IV. Building the Park: An Extraordinary Act of Construction (1858–1873)
The construction of Central Park was one of the largest public works projects in American history to that point. The raw statistics are staggering:
- Nearly 3,000 workers at the peak of construction, rising to 3,600 during the Civil War years when the park became a significant source of employment for the poor.
- 10 million cartloads of material were moved — topsoil imported from New Jersey and Long Island to supplement the thin, glacial soils; rock blasted and removed; drainage systems buried underground.
- Over 270,000 trees and shrubs were planted — hundreds of species, arranged to create a constantly varied palette of color, texture, and seasonal change.
- 36 bridges and archways, each unique in design, each calibrated to its specific location in the landscape: rusticated stone for wilder sections, wrought iron for more formal areas, brick for transitional zones.
- 58 miles of pedestrian paths were eventually constructed.
- Approximately 4 million pounds of gunpowder were used to blast through the Manhattan schist.
The construction required draining the existing swamps and creating a new, managed water system. The park's lakes — the Lake (near 72nd Street), the Harlem Meer in the northeast corner, the Reservoir, and the series of smaller ponds — were largely artificial, built over natural waterways and low areas. Tens of thousands of feet of underground drainage pipes were laid. The Croton Receiving Reservoir, an existing 106-acre water supply facility occupying the center of the park's design, was a major constraint that Olmsted and Vaux had to design around.
Olmsted supervised the construction personally, often working seven days a week.
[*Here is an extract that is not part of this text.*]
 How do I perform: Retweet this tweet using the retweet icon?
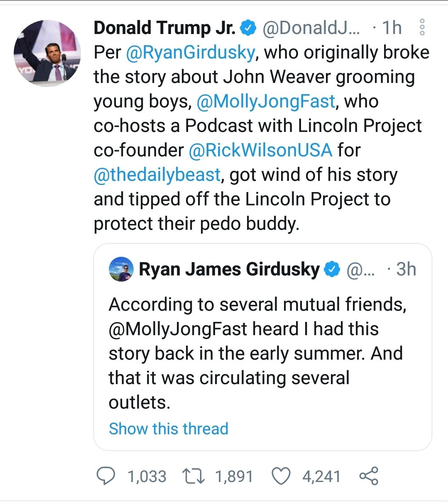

His relationship with the park's board of commissioners was frequently contentious — they wanted more formal elements, more decorative features, more visible amenities; he consistently resisted. He was fired and rehired multiple times. Through it all, the essential character of the Greensward design was largely preserved.
The park was partially opened to the public in December 1858, even as construction continued. The first area opened was the Skating Pond (now known as the Wollman Rink area), whose overnight success — 50,000 visitors on a single day — demonstrated the pent-up public appetite for the space.
V. The Landscape in Detail: Olmsted and Vaux's Key Creations
The Mall and the Literary Walk
The Mall — a formal, straight promenade running approximately 1,200 feet from 66th to 72nd Street — is the only straight path in the park and represents the single concession to classical formality in the Greensward design. Olmsted disliked it; Vaux insisted, arguing that visitors needed at least one formal axis to orient themselves.
The Mall is lined on both sides by the largest collection of American elms in North America — nearly 300 trees, their vast canopies intertwining overhead to form a cathedral vault of green. American elms are susceptible to Dutch elm disease, which has devastated the species across the continent; the Central Park elms survive because the park's Conservancy maintains a rigorous program of detection and removal. Walking beneath them in summer is among the great atmospheric experiences the park offers.
At the south end of the Mall stands the Literary Walk, where bronze statues of literary figures — Robert Burns, Sir Walter Scott, Shakespeare, and the Columbus-inspired Fitz-Greene Halleck — were installed in the late nineteenth and early twentieth centuries.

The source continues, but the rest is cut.